> _Passage to read_
-*-

Among the rest of the very solid cast, two performances absolutely must be mentioned. Timothy Busch (as outside marketer “Richard”) is wonderfully droll in his fervor for an ad campaign to push Thriveon, his slick re-branding of SP 925, and his deadpan reception of Phil’s suggestion that they try Surviveon instead is stunningly underplayed. Rhona Klein moves  unflappably from helpless to giddy, and finally to stoically accepting, as the old lady Meena meets and inspires in the Bon-Ton lingerie aisle.

The set is striking in stark black and white, and flexible enough to quickly accommodate the numerous scene changes.  However, the story would work just as well with a slight reduction in props (extraneous chairs, wastebaskets, etc.) and the changes might seem less chaotic with fewer items to move. However, this (like the faux-Dolly Parton intro) is a minor complaint, and really doesn’t materially detract from an overall fine and terribly funny production. Like many Twilight productions, Rx is not appropriate for children due to both language and several adult-themed moments.


Twilight Theater Company’s Rx is playing at the Performing Arts Theater, 7515 N. Brandon Avenue, Portland through Sunday, September 24th with performances at 8 P.M. Friday and Saturday and 3:00 P.M. on Sunday. There will be an additional performance at 8:00 P.M. on Thursday, September 21st.

Monday, September 11, 2017

Bag & Baggage Finally Opening “The Vault”

-*-

> _Extracted material_

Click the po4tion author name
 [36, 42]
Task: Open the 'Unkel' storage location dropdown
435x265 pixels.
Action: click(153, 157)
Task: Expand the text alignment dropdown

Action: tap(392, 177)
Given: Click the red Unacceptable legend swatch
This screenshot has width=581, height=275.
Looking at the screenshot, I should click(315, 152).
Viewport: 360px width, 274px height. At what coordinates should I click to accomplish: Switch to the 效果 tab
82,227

-*-

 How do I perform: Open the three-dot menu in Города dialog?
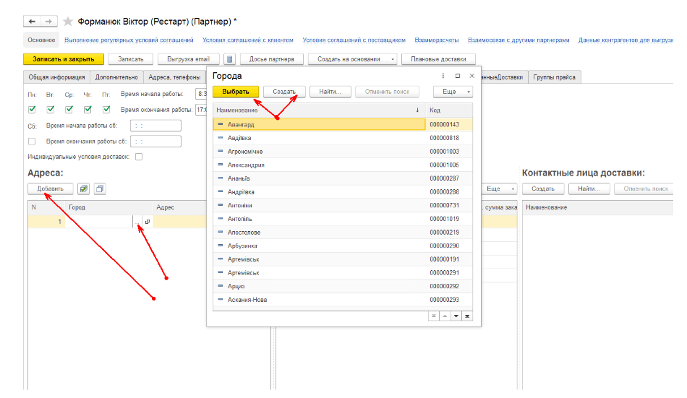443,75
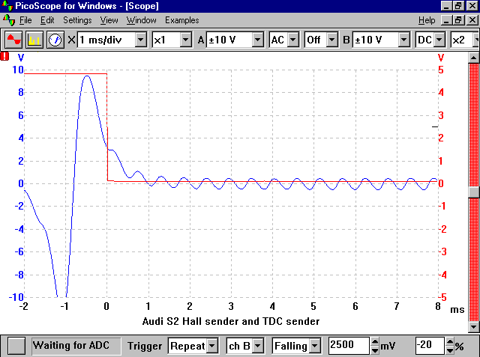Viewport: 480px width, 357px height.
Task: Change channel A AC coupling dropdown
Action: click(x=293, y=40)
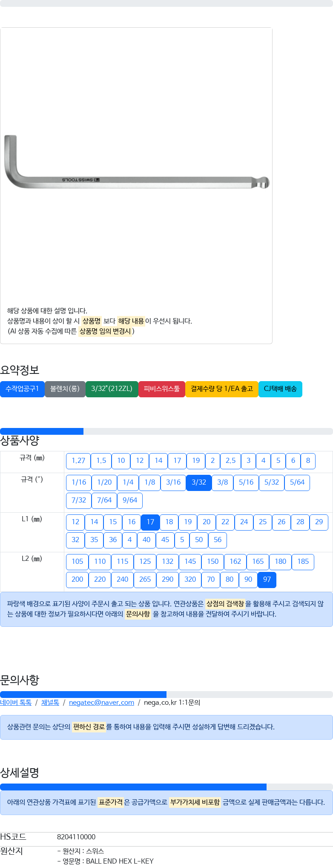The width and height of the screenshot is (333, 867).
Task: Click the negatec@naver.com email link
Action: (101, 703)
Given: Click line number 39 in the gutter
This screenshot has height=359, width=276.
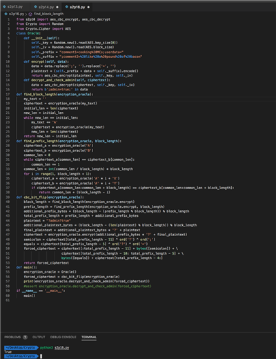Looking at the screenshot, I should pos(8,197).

-*-

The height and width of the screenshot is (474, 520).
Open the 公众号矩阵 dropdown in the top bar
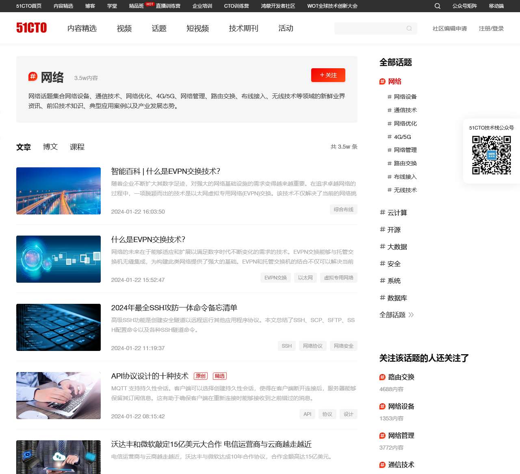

-*-

> _Exercise goal_
Extend the Portland theater text, picking up after its last line. The listing is not needed here.

> _Exercise answer_
Kymberli Colbourne and Andrew Beck
Photo by Casey Campbell Photography


By Tina Arth

The long-anticipated opening of Bag & Baggage’s new performance space is finally here, and it was definitely worth the wait. Artistic Director Scott Palmer’s choice to present Rebecca Gilman’s Spinning Into Butter for the inaugural show is truly inspired. The theater company’s motto: “Real. Provocative. Theatre.” takes on new shades of meaning when an overwhelmingly white, upper middle class audience spends 2+ hours watching a play about white people who are grappling with racism without actually interacting with any people of color. Capitalizing on the flexibility of the company’s new space (btw, The Vault is awesome!), the production is done as theatre in the round, which drives home even more powerfully the ethnic homogeneity of the audience – while watching the play, each of the four sections can simultaneously observe the faces of 75% of the people in the room.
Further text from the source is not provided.